#### DATA FOR REVIEW

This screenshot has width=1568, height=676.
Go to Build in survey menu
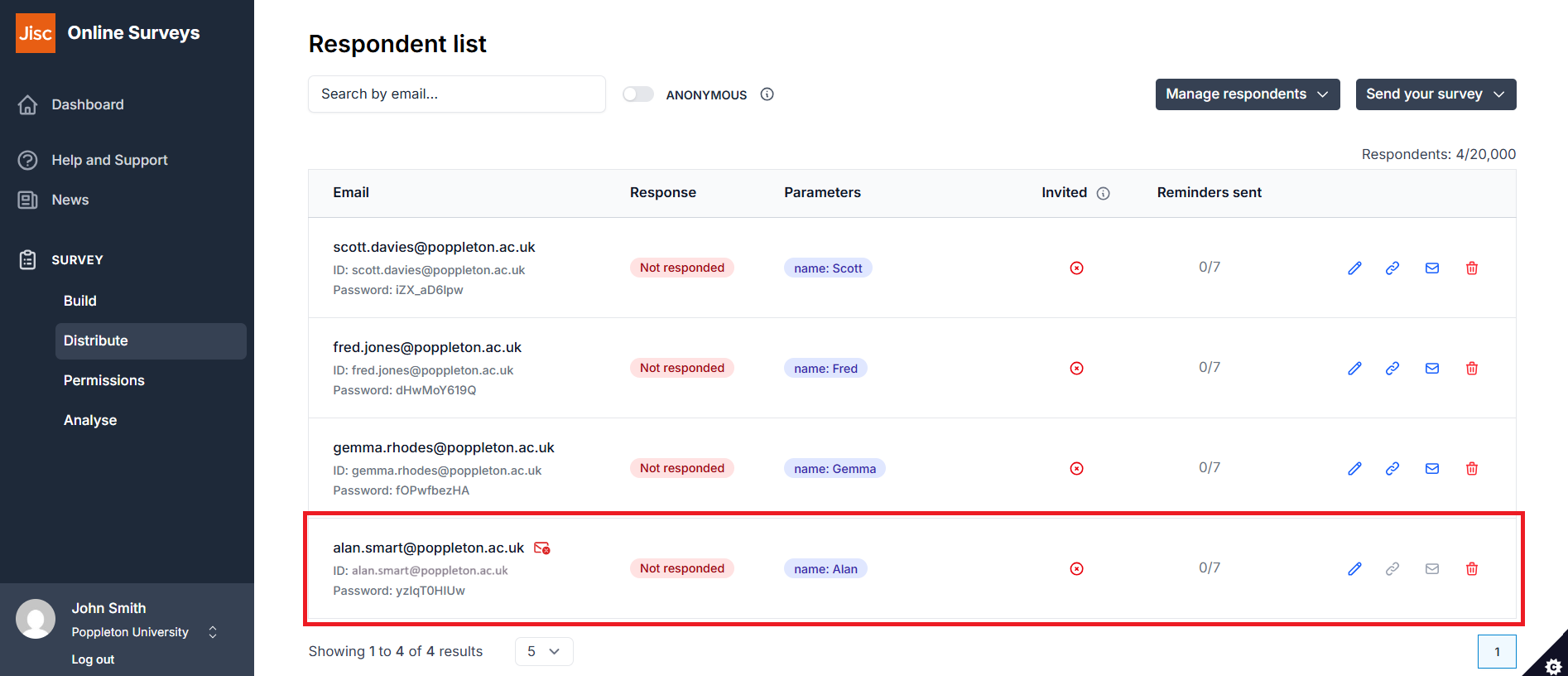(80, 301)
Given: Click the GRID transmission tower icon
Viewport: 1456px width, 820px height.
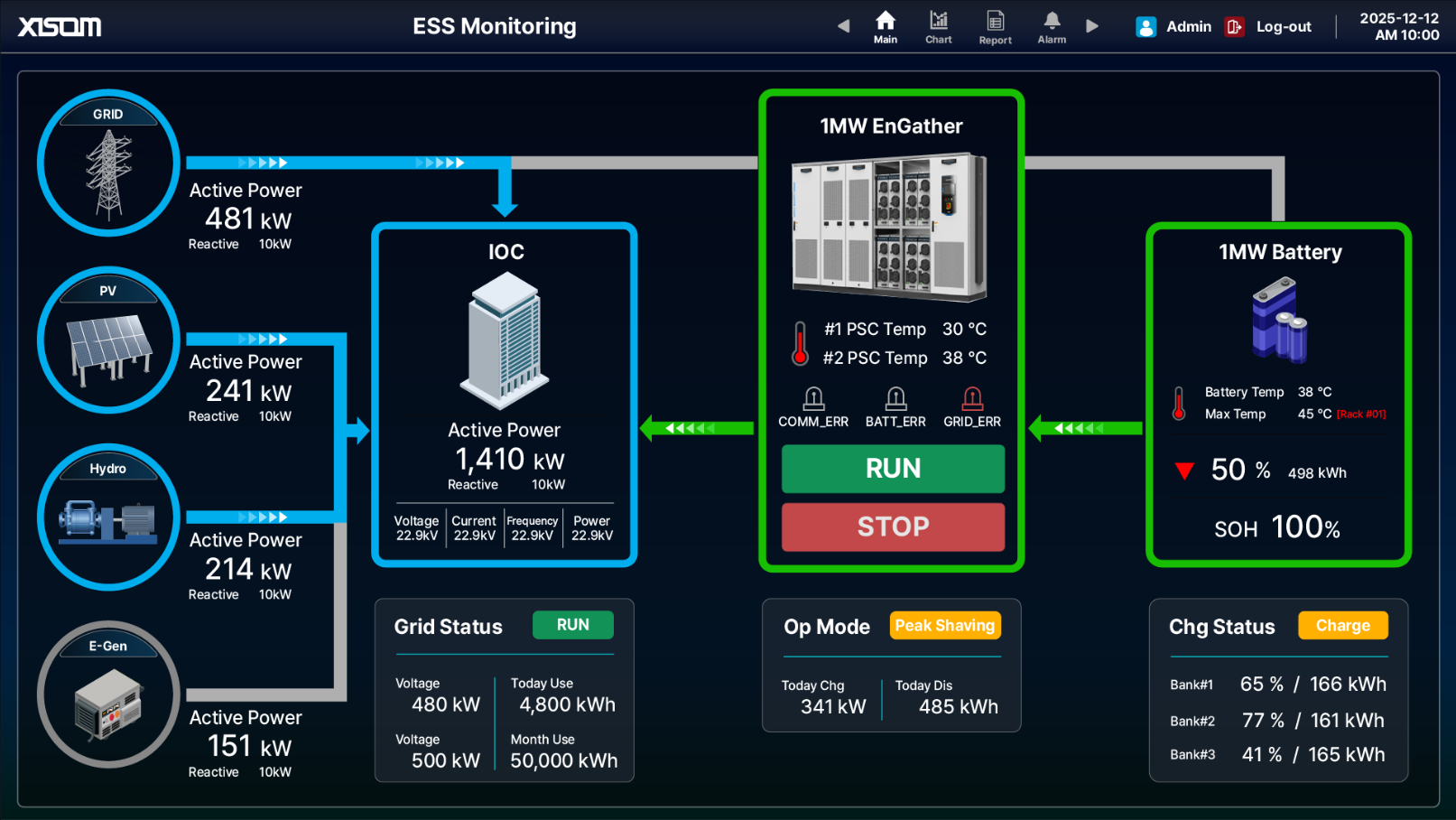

########

▶ AIM OF THE TASK
Would you copy out all the data exactly, without the images?

▶ TASK RESPONSE
This screenshot has width=1568, height=676.
Go to Build in survey menu
(80, 301)
Given: Click the GRID transmission tower icon
Viewport: 1456px width, 820px height.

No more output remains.